The bottom line is that you use a single conversational interface instead of navigating multiple web dashboards and running manual API calls.

1. Subscribe to this MCP and provide your Logz.io API token along with the correct region code.
2. Your AI client uses the provided credentials to establish a secure connection to the Logz.io platform's APIs.
3. You prompt your agent in natural language, asking it to perform an action—like finding 'Connection Timeout' errors or listing all active alerts—and the MCP returns the actionable data.

## Frequently Asked Questions

**How do I search logs using Logz.io with the search_logs tool?**
You tell your agent exactly what you need, like 'Search for all logs containing connection timeout in the EU region.' The MCP uses the underlying Elasticsearch DSL to execute a powerful query that returns structured results.

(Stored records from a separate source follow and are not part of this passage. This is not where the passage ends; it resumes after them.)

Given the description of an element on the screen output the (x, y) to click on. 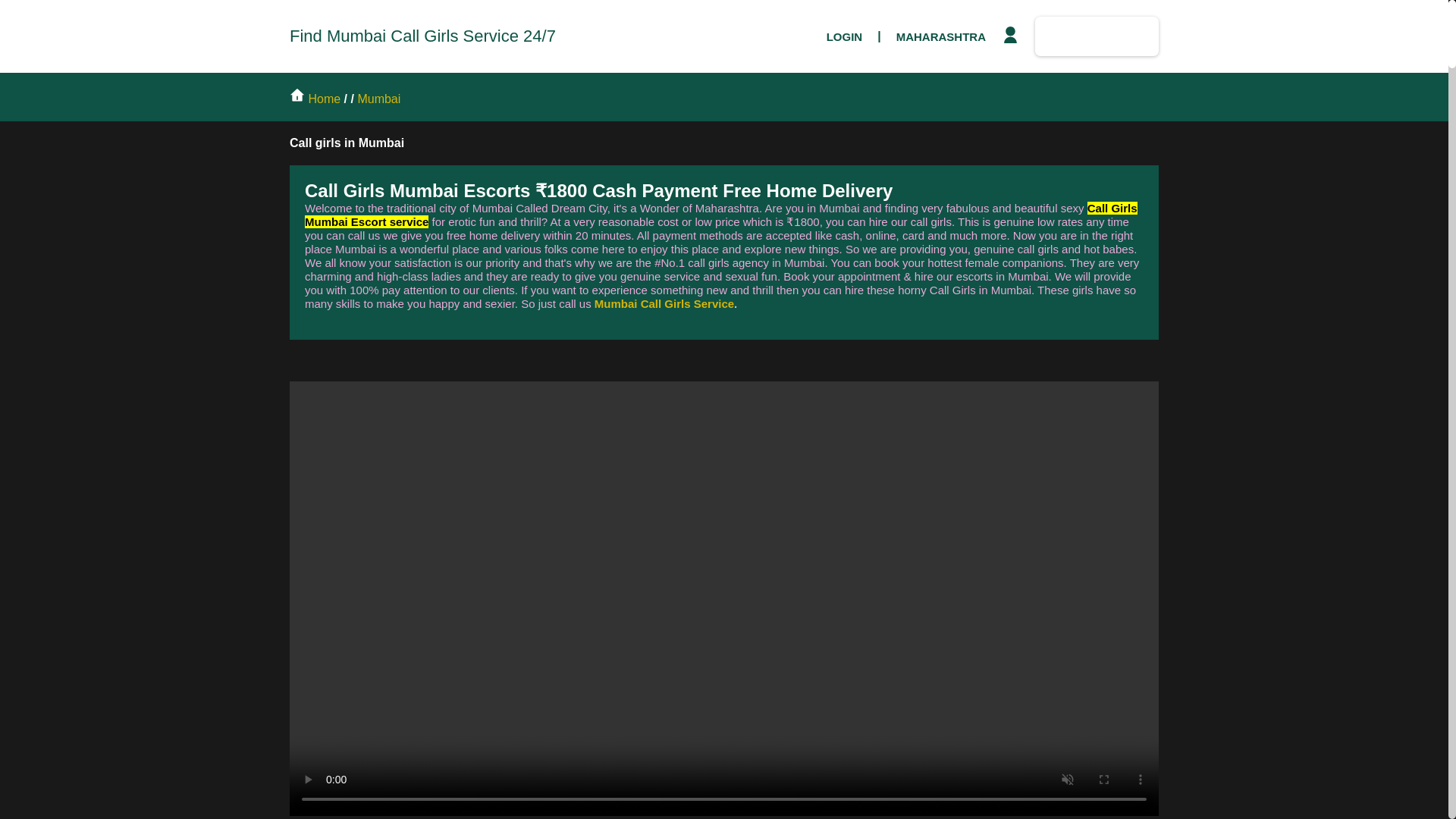
SUBMIT AD (1096, 36)
Home (316, 98)
LOGIN (845, 36)
Mumbai Call Girls Service (663, 303)
Mumbai (378, 98)
MAHARASHTRA (940, 36)
Given the description of an element on the screen output the (x, y) to click on. 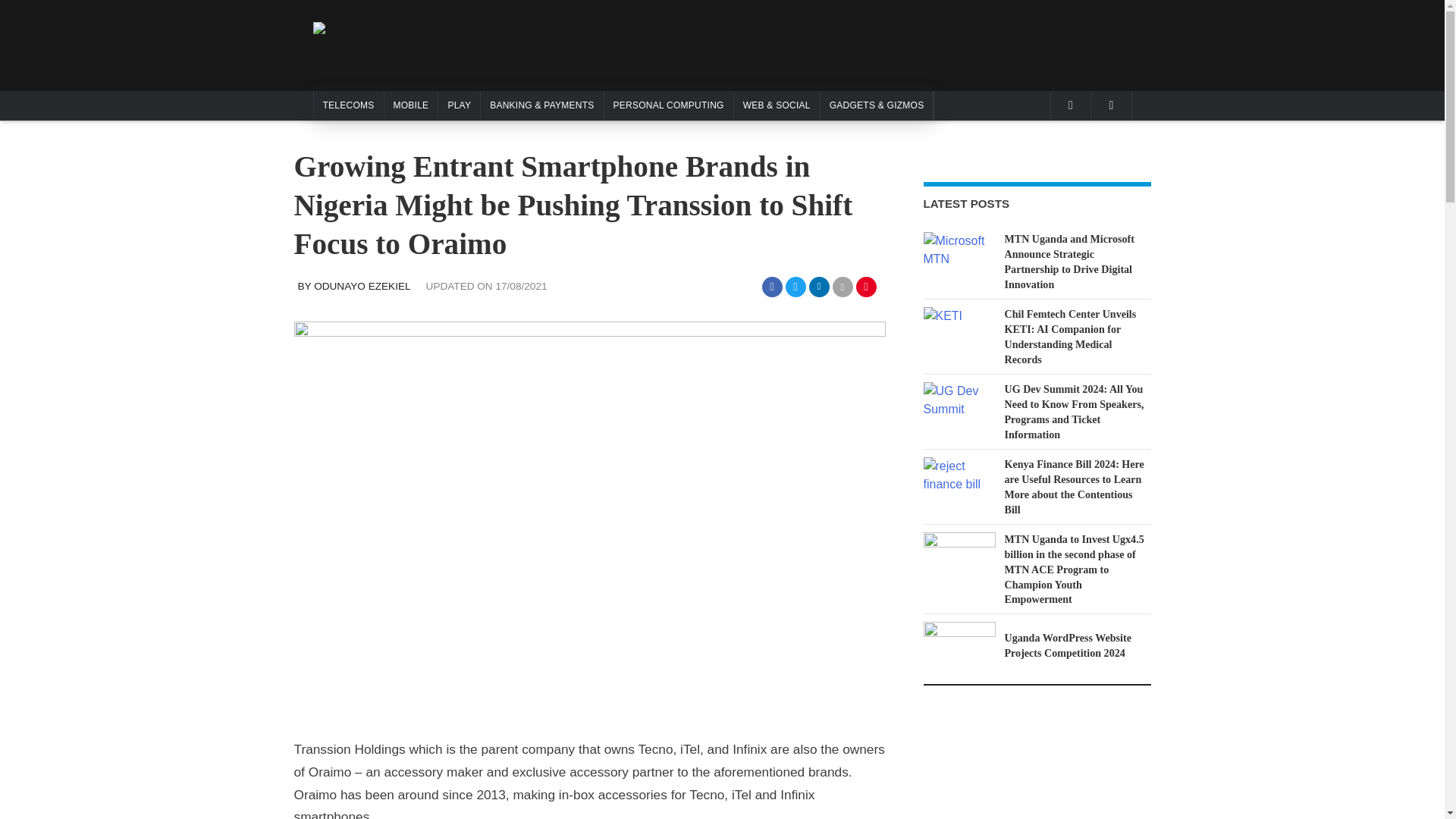
Share by Email (842, 286)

**Can Logz.io MCP help me list and manage alerts?**
Yes. You can use `list_alerts` to see everything configured, or if you find a false positive, tell the agent to `disable_alert` so it doesn't spam your inbox.

**What is the difference between list_triggered_alerts and search_security_events?**
Listing triggered alerts gives you an overview of recent issues. Running `search_security_events` lets you dive deeper, retrieving the specific logs that caused a security rule to fire.

**I need to change user permissions; which tool should I use?**
Use `update_user`. You simply ask your agent what changes are needed—like revoking read access—and the MCP executes the permission modification safely.